==== Metin ====
Arapça:
إِنَّ الدِّينَ عِندَ اللَّهِ الْإِسْلَامُ ۗ وَمَا اخْتَلَفَ الَّذِينَ أُوتُوا الْكِتَابَ إِلَّا مِن بَعْدِ مَا جَاءَهُمُ الْعِلْمُ بَغْيًا بَيْنَهُمْ ۗ وَمَن يَكْفُرْ بِآيَاتِ اللَّهِ فَإِنَّ اللَّهَ سَرِيعُ الْحِسَابِ
Çeviriyazı:
inne-ddîne `inde-llâhi-l'islâm. veme-ḫtelefe-lleẕîne ûtü-lkitâbe illâ mim ba`di mâ câehümü-l`ilmü bagyem beynehüm. vemey yekfür biâyâti-llâhi feinne-llâhe serî`u-lḥisâb.
Elmalılı Muhammed Hamdi Yazır:
Doğrusu Allah katında din, İslâm'dır; o kitap verilenlerin anlaşmazlıkları ise sırf kendilerine ilim geldikten sonra aralarındaki taşkınlık ve ihtirastan dolayıdır. Her kim Allah'ın âyetlerini inkâr ederse iyi bilsin ki, Allah hesabı çabuk görendir.
====
**Yapılacak işler**
**a)** Ayet metnine göre şunları yanıtlayın:
(i) Latin harfli okunuşun üstünde hangi başlık yer alıyor?
(ii) Türkçe meale göre Allah katında din hangisidir?
(iii) Türkçe mealde Allah'ın âyetlerini inkâr edenlere Allah nasıl nitelenerek hatırlatılıyor?
**b)** Ayet metnini kaldığı yerden sürdürün.
==== Gösterilen bilgiler ====
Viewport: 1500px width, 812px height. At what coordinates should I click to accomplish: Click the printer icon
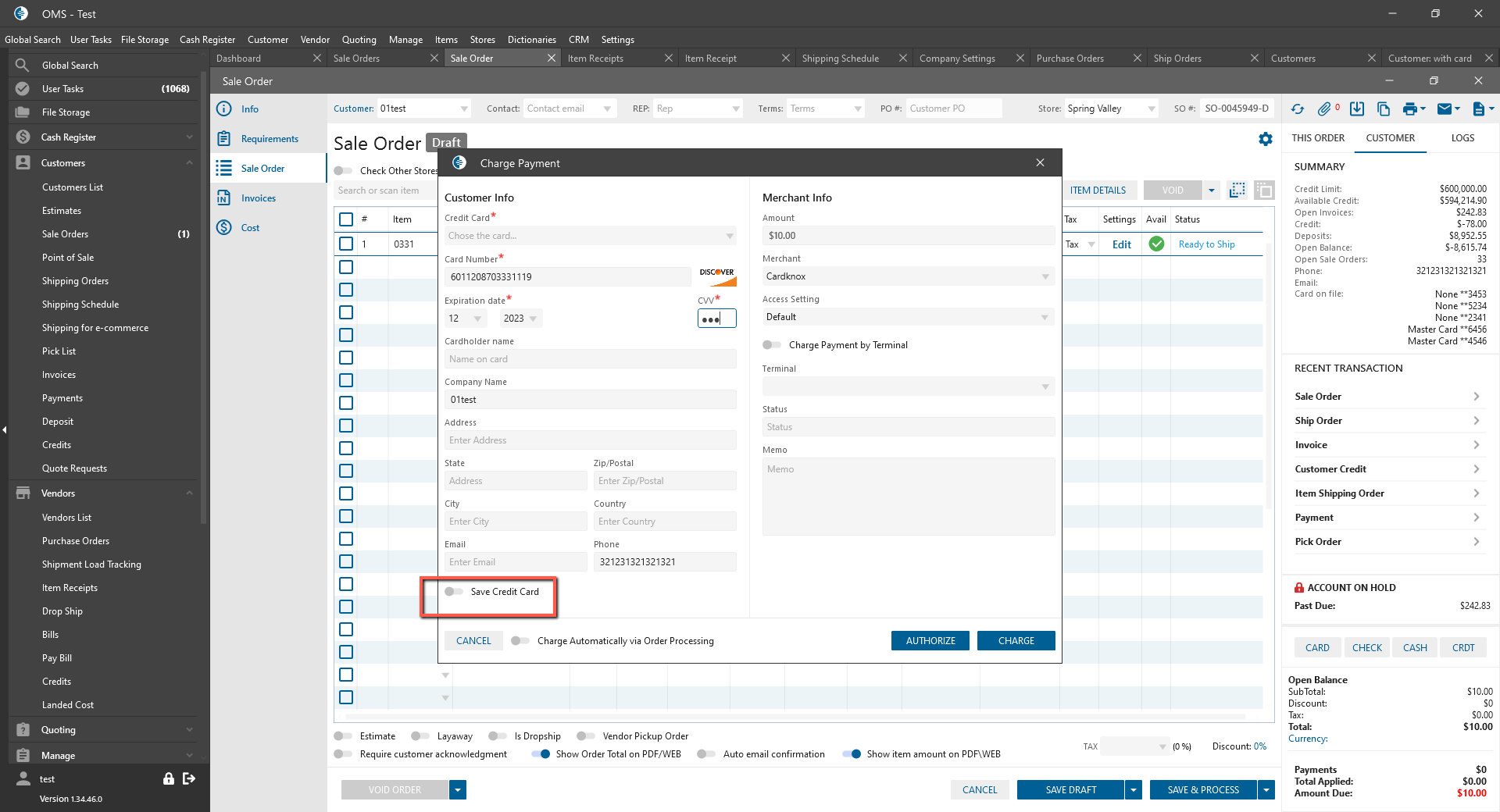point(1410,109)
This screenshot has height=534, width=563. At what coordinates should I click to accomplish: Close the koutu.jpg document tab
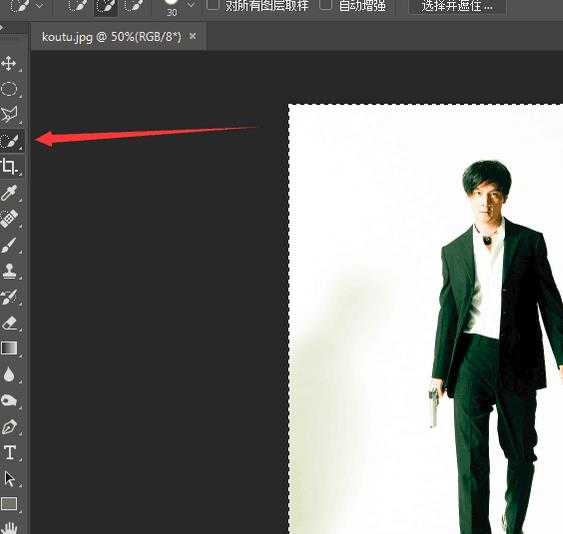(x=193, y=36)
====
**Yazılı yanıtlar**
**a)**
(i) Çeviriyazı
(ii) İslâm
(iii) Hesabı çabuk gören olarak

**b)**
Diyanet İşleri:
Allah katında din, şüphesiz İslam'dır. Ancak, Kitap verilenler, kendilerine ilim geldikten sonra, aralarındaki ihtiras yüzünden ayrılığa düştüler. Allah'ın ayetlerini kim inkar ederse bilsin ki, Allah hesabı çabuk görür.
Abdulbakî Gölpınarlı:
Allah katında din, ancak İslam dinidir. Kendilerine kitap verilenler, bunu adamakıllı bildikten sonra aralarındaki azgınlık ve haddini aşma yüzünden ihtilafa düştüler ve kim Allah'ın ayetlerine inanmazsa bilsin ki Allah, pek tez hesap görür.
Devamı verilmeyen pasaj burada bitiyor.